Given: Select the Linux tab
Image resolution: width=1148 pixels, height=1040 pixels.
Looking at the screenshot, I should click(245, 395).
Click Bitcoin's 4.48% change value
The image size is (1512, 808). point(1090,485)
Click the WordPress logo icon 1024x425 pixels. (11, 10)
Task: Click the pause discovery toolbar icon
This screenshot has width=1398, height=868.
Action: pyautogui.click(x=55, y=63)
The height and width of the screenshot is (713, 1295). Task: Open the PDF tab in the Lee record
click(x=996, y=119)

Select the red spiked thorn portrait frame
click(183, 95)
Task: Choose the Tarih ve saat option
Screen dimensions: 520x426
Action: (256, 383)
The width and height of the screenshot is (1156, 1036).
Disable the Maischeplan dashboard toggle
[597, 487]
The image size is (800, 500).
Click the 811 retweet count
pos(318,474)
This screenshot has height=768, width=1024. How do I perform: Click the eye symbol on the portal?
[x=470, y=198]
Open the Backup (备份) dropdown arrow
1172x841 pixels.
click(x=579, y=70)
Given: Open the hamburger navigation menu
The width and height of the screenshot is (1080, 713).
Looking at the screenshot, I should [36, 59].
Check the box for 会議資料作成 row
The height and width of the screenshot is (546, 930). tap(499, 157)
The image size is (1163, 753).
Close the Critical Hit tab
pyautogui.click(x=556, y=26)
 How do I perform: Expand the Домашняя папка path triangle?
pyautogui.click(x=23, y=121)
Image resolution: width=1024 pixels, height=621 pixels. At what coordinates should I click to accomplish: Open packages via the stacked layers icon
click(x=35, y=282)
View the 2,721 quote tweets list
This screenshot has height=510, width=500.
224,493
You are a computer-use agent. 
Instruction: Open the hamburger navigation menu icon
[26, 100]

+-------+

### WHAT THIS TASK INVOLVES:
Count the lines of the material above that contain the string "Given". Write nothing but the count.

### ANSWER SPACE:
2